We will build a Spike and Slab model, a Bayesian approach that allows
for variable selection by assuming a mixture of two distributions for
the prior distribution of the regression coefficients: a point mass at
zero (the “spike”) and a continuous distribution centered around zero
(the “slab”). The model assumes that each coefficient $\beta_j$ has a
corresponding indicator variable $\delta_j$ that takes a value of either
0 or 1, indicating whether the variable is included in the model or not.
The prior distribution of the indicator variables is a Bernoulli
distribution, with a parameter $\theta$ that controls the sparsity of
the model. When the parameter is close to 1, the model is more likely to
include all variables, while when it is close to 0, the model is more
likely to select only a few variables.
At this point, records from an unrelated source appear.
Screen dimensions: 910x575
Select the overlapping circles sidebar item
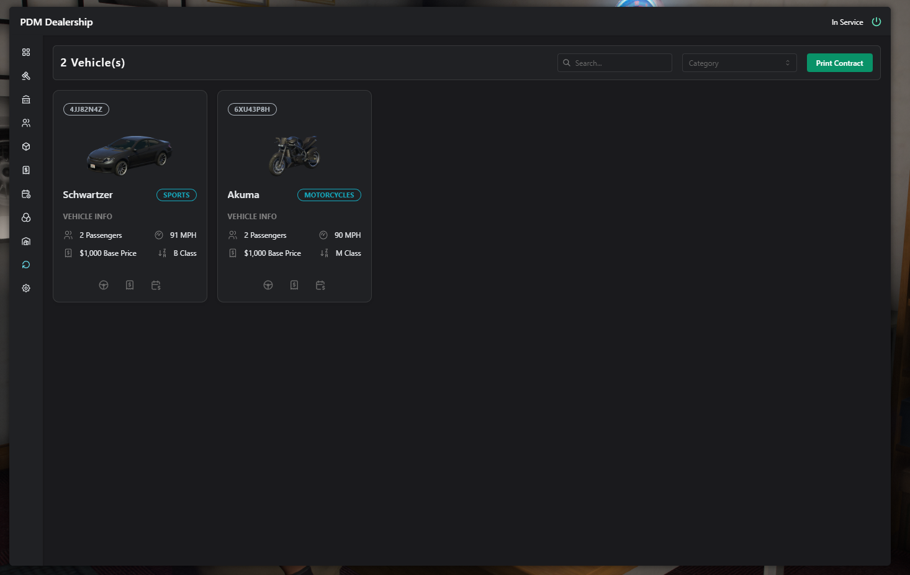(x=26, y=217)
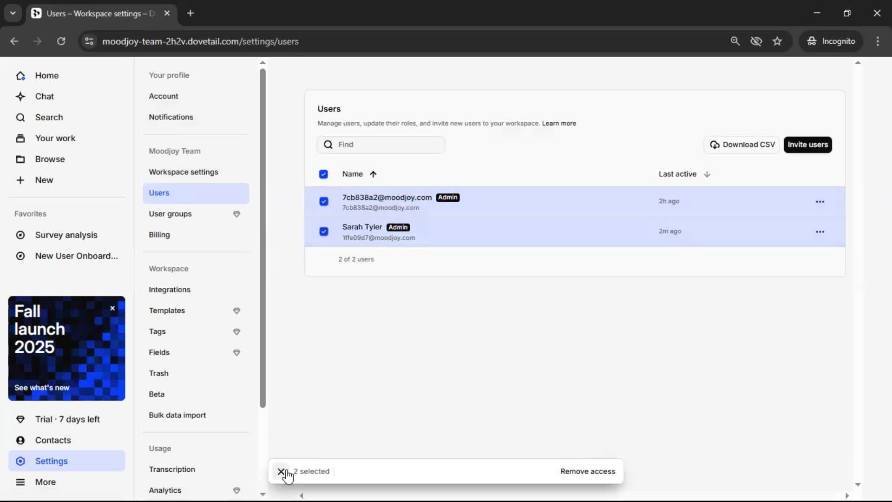Click the Download CSV cloud icon
Screen dimensions: 892x502
click(x=715, y=145)
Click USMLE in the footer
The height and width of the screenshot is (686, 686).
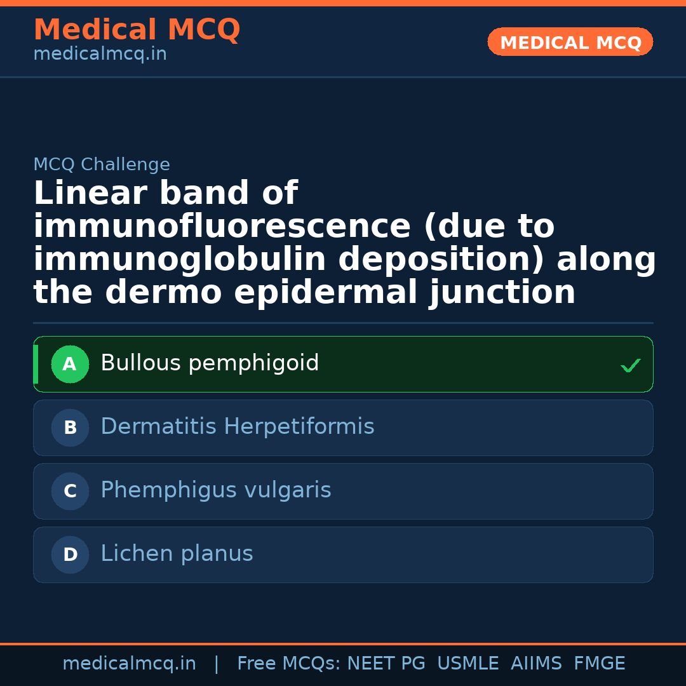pos(467,664)
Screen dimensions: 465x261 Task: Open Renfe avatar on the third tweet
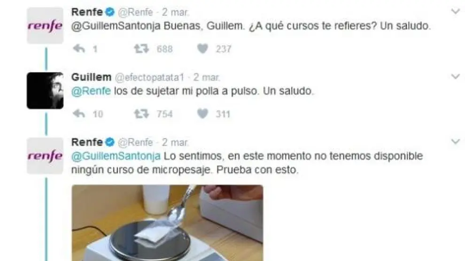(45, 156)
In our case, we assign a Beta
hyperprior to $\theta$:

$$\begin{aligned}
\mathbf{y} &\sim \mathcal{N} \left( \mathbf{X}\boldsymbol{\beta}, \sigma^2 \mathbf{I} \right)\\
\boldsymbol{\beta}_j &\sim \mathcal{N}\left(0, (1 - \delta_j)\nu + \delta_j\tau^2_j / \sigma^2 \right)\\
\tau^2_j &\sim \mathcal{IG}(\text{a}_{\tau}, \text{b}_{\tau})\\
\delta_j &\sim\text{Bernoulli}(\theta)\\
\theta &\sim\text{Beta}(\text{a}_\theta, \text{b}_\theta)\\
\sigma^2 &\sim \mathcal{IG}(\text{a}_{\sigma^2}, \text{b}_{\sigma^2})
\end{aligned}.$$

where $\nu$ is a hyperparameter that we set to a fixed small value. That
way, when $\delta_j = 0$, the prior variance for $\beta_j$ is extremely
small, practically forcing it to be close to zero.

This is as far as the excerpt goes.